(peg) - PEG library

Library (peg)

A parser combinators library.

This library is named PEG (Paring Expression Grammar), howerver it only provides parser combinator not syntactical layer, yet.

The following example shows parsing simple arithmetic expressions.

The first part of the example shows how to define the parser. The parser is defined with the name of calc:expr. This parser accepts one argument which is a lazy sequence provided by SRFI-127 (srfi :127), and returns 3 values, parse state, parser value and next input.

NOTE: A lazy sequence is a pair, whose cdr part might be a generator. A normal pair can also be a lazy sequence.

(import (rnrs)
	(peg)
	(peg chars)
	(srfi :14 char-sets)
	(srfi :121 generators)
	(srfi :127 lseqs))

(define ascii-digits (char-set-intersection char-set:digit char-set:ascii))
(define calc:num
  ($do (s ($optional ($or ($eqv? #\+) ($eqv? #\-)) #\+))
       (n ($many ($char-set-contains? ascii-digits) 1))
       ($return (string->number (apply string s n)))))
(define (calc:op c)
  ($seq ($many ($satisfy char-whitespace?))
	($eqv? c)
	($many ($satisfy char-whitespace?))))
(define calc:+ (calc:op #\+))
(define calc:* (calc:op #\*))
(define calc:open (calc:op #\())
(define calc:close (calc:op #\)))

(define calc:simple
  ($or ($do calc:open (a ($lazy calc:expr)) calc:close ($return a))
       calc:num))
(define calc:mulexp
  ($or ($do (a calc:simple) calc:* (b calc:simple) ($return (* a b)))
       calc:simple))
(define calc:expr
  ($or ($do (a calc:mulexp) calc:+ (b calc:mulexp) ($return (+ a b)))
       calc:mulexp))

The parser can be called like this:

(calc:expr (generator->lseq (string->generator "1 + 2")))
#\<parse-succcess> 3 '()

The parser doesn't check if the input is consumed entirely. So this also returns success:

(calc:expr (generator->lseq (string->generator "1 - 2")))
#\<parse-succcess> 1 '(#space #- #space #2)

If you want to make sure that the entire input is consumed, then you need to check if the next input is () or not.

NOTE: An input of parsers, which is lazy sequence, doesn't necessarily be a character sequence. So users can implmenet own lexer.

NOTE2: The above example of the parser usage can also be like this:

(calc:expr (string->list "1 + 2"))
#\<parse-succcess> 3 '()

In this document, we always convert to a lazy sequence.

Predefined parsers

Function $return v

Returns a parser which returns given v as its value.

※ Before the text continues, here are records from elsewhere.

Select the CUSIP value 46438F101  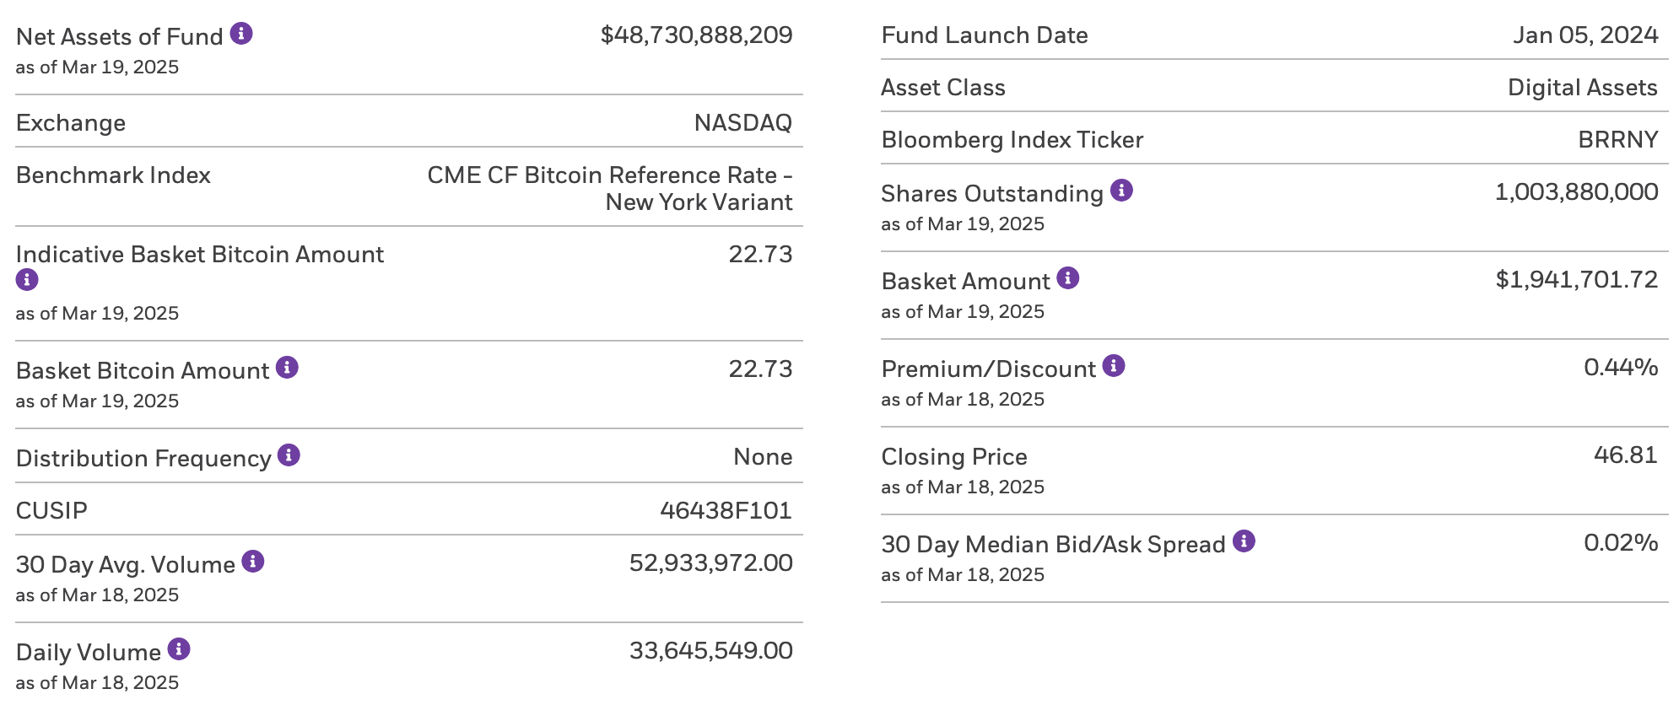[726, 510]
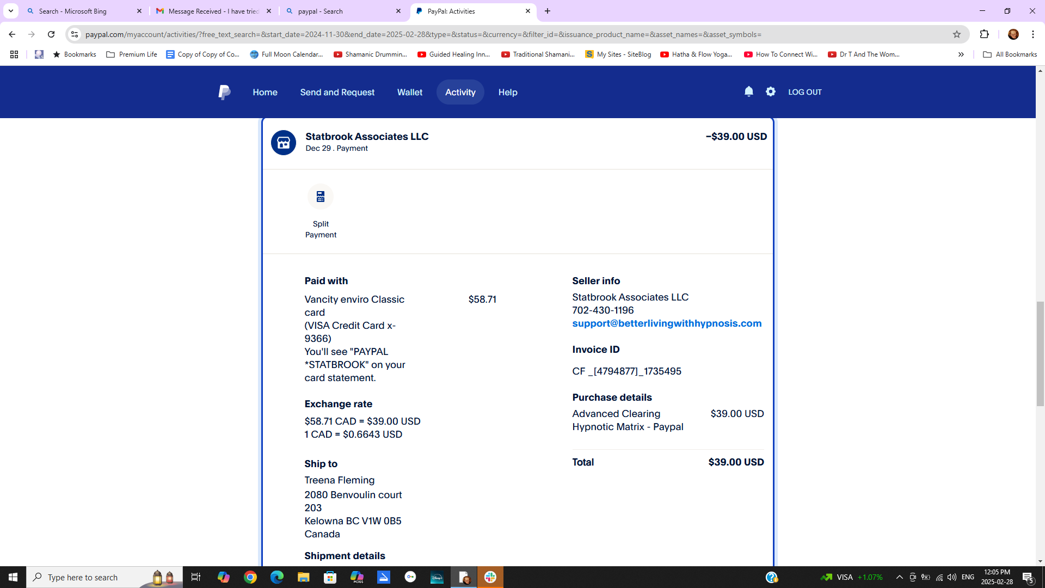Bookmark this page with star icon

coord(956,34)
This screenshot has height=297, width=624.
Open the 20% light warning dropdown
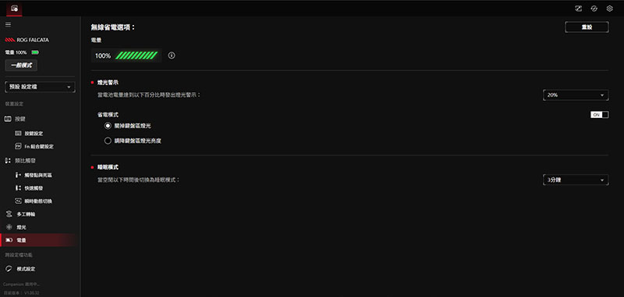pyautogui.click(x=576, y=95)
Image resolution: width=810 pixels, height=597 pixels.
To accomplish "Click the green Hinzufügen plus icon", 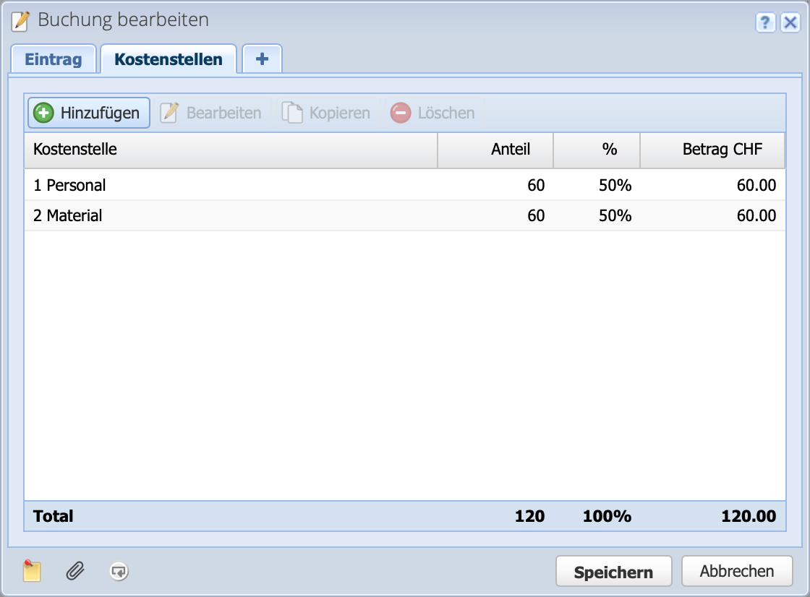I will pos(44,112).
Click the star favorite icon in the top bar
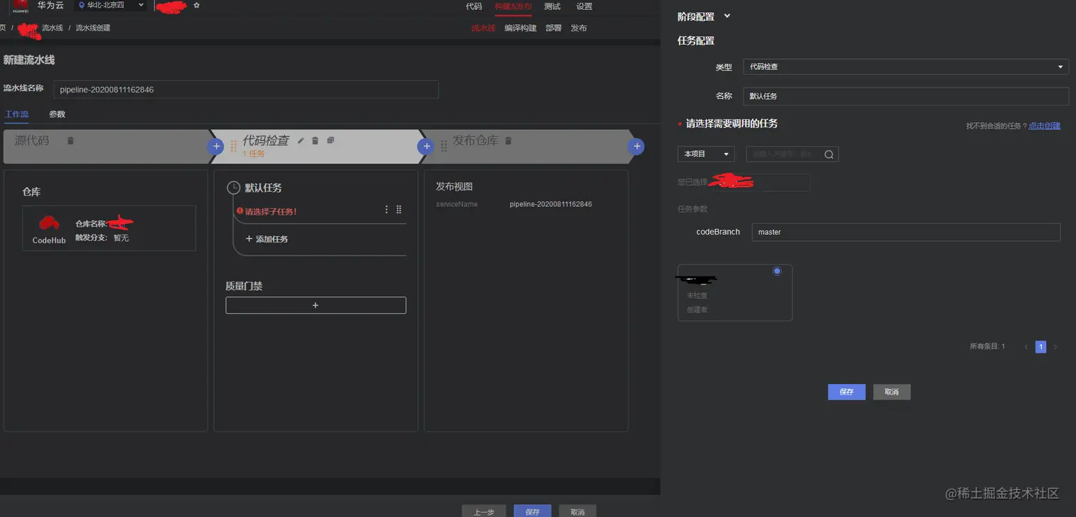The image size is (1076, 517). point(196,6)
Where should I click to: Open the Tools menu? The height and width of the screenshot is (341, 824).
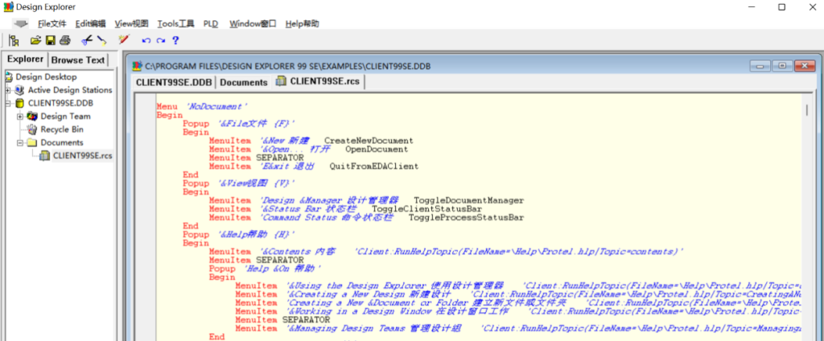point(175,23)
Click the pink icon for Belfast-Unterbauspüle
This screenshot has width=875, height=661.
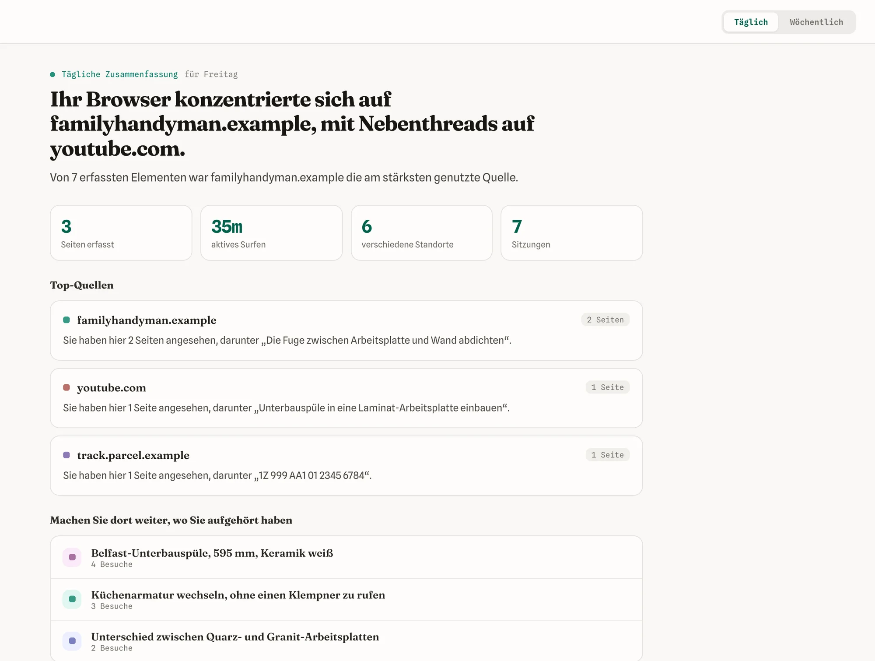pos(72,557)
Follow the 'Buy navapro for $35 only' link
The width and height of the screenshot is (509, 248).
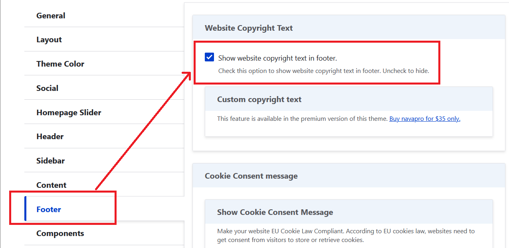[x=425, y=119]
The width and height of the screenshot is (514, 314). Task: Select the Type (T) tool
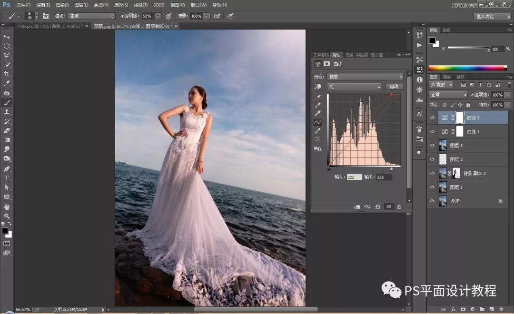click(x=7, y=178)
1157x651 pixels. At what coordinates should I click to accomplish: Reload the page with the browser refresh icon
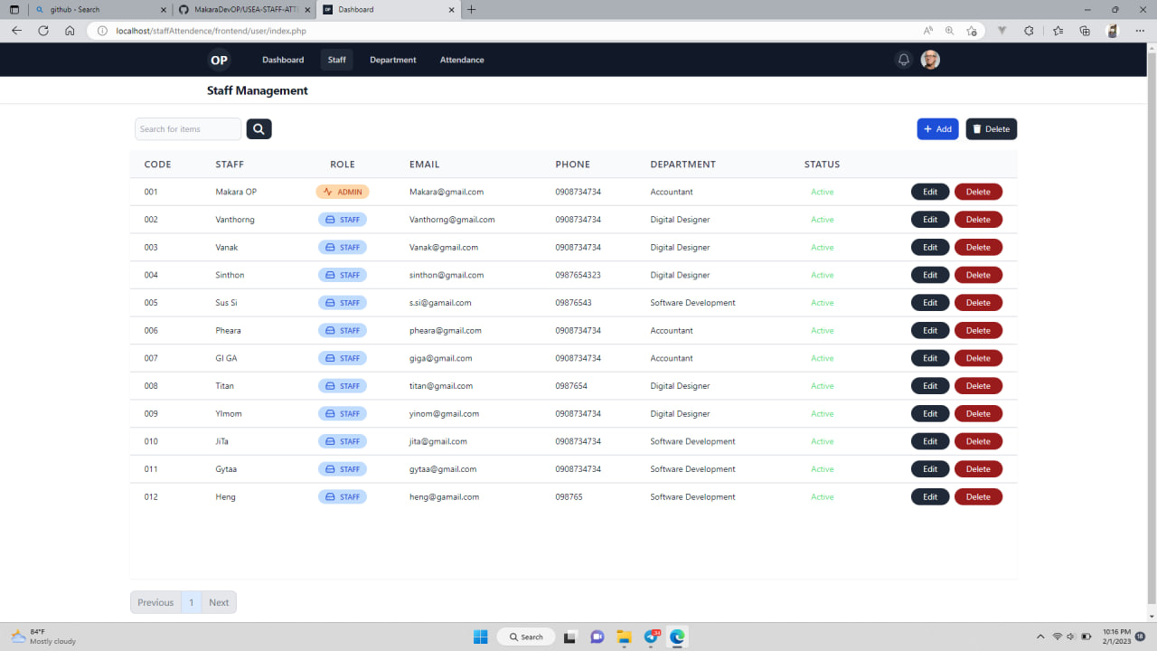(42, 30)
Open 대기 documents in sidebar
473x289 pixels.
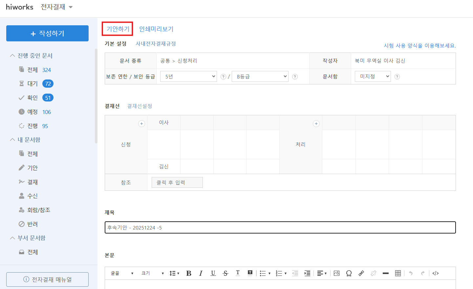click(x=32, y=84)
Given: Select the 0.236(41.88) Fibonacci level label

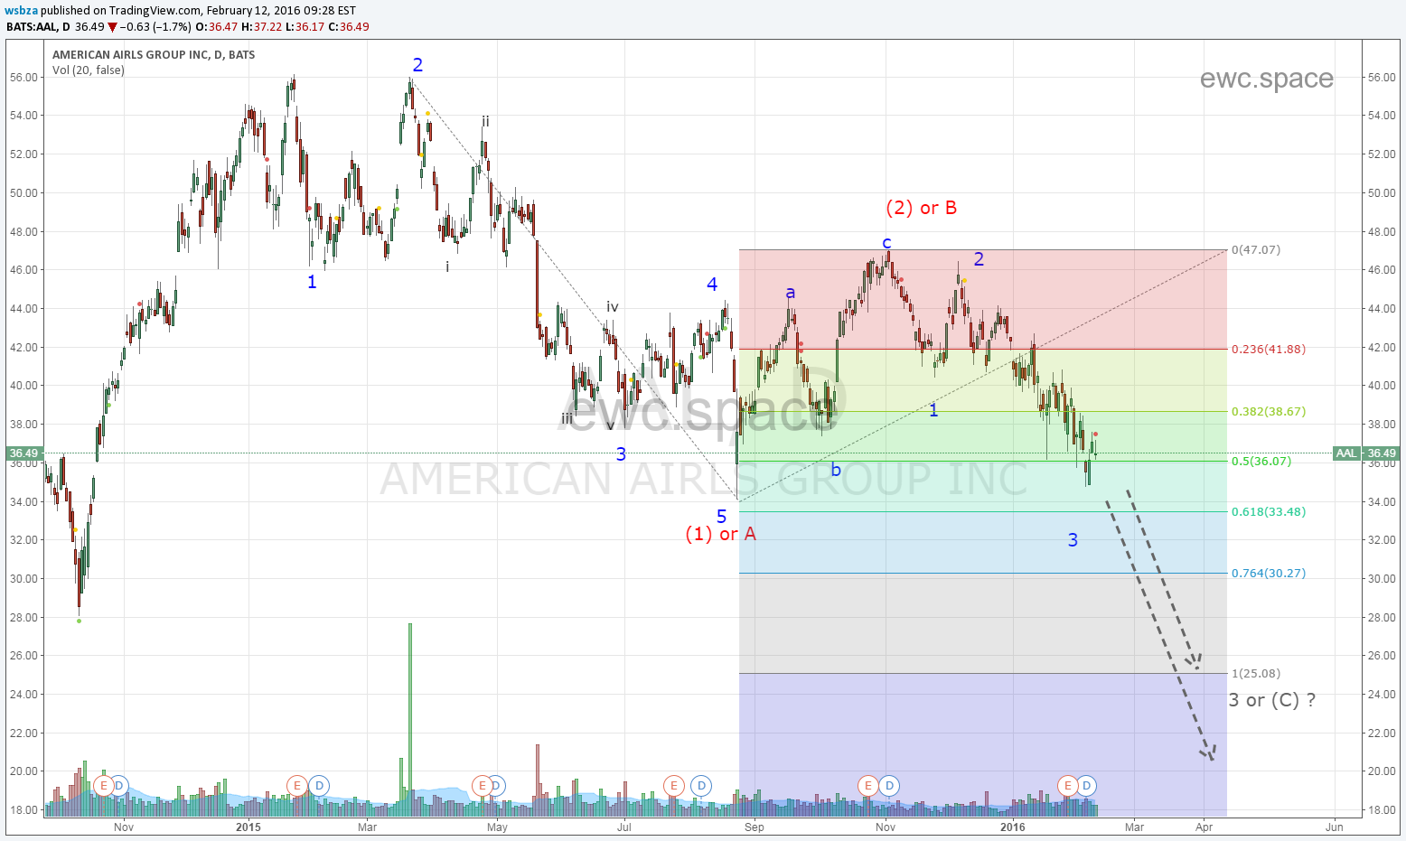Looking at the screenshot, I should click(x=1268, y=350).
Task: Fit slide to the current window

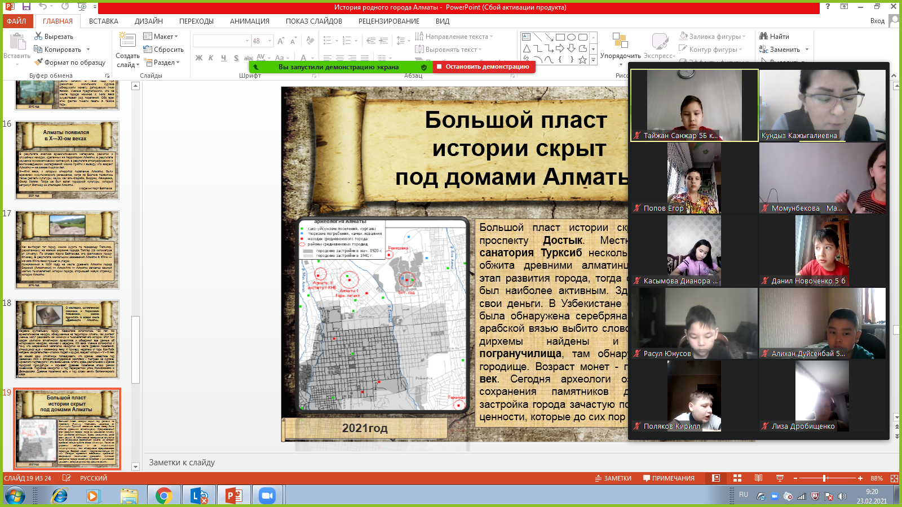Action: (894, 478)
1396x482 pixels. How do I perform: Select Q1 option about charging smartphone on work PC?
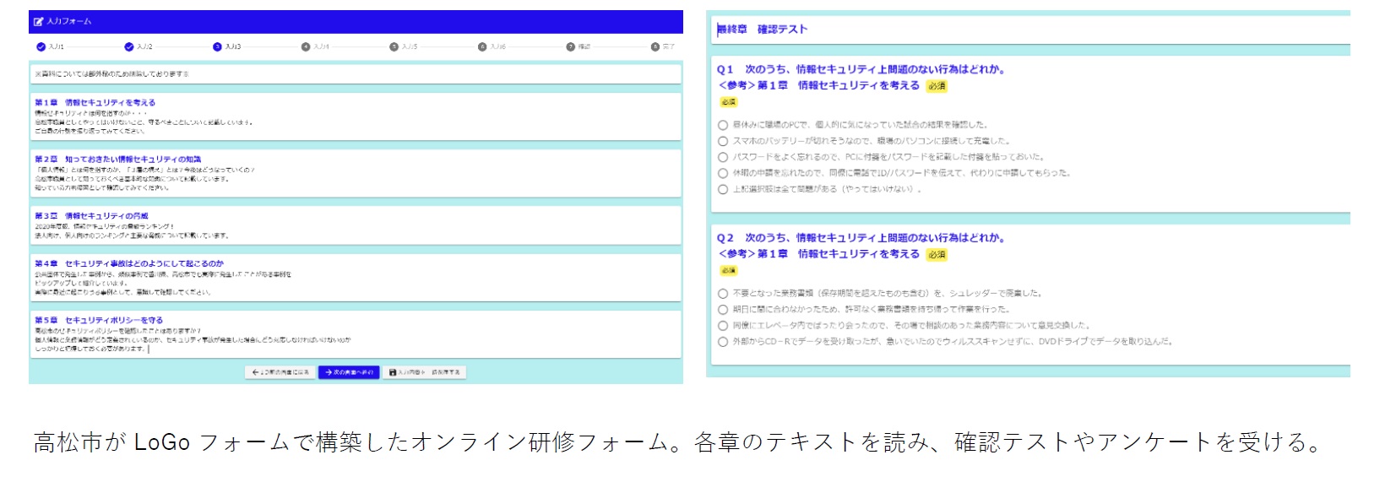pyautogui.click(x=723, y=141)
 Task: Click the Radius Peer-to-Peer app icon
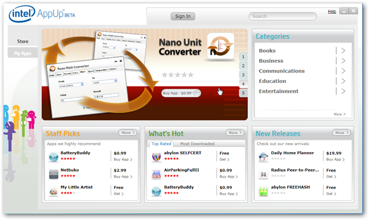point(263,174)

The second form specifies the state of parser result, which must be one of the followings:

The third form specifies the state described above and the next input. The next input must be a lazy sequence.

Returns a parser whose returning state is +parse-fail+ and return value is given message.

Returns a parser whose returning state is +parse-expect+ and return value is given message.

Function $eof input

A parser which check if the input is exhausted or not.

It returns success if the input is exhausted otherwise +parse-expect+ as its state.

Function $any input

A parser which consume the first element of input and returns success.

Function $empty v

Returns a parser which returns success and given v as its value without consuming input.

In the context of BNF term, this is called epsilon.

Returns a parser which check if the first element of the input of the parser satisfies the given pred or not.

If the pred returns true value, then it return success and the first element. Otherwise +parse-expect+.

If the second form is used, then the message is returned when the pred returned #f.

Function $not parser

Returns a parser which uses the given parser as its parser and check if the returning state is not successful or not.

If the state is successful, then returns +parse-unexpect+, otherwise return successful and #f as its returning value.

Returns a parser which uses the given _parser_s as its parser.

It returns successful if all the given _parser_s return successful. The returning value is the last parser's value. Otherwise +parse-expect+ is returned.

Returns a parser which uses the given _parser_s as its parser.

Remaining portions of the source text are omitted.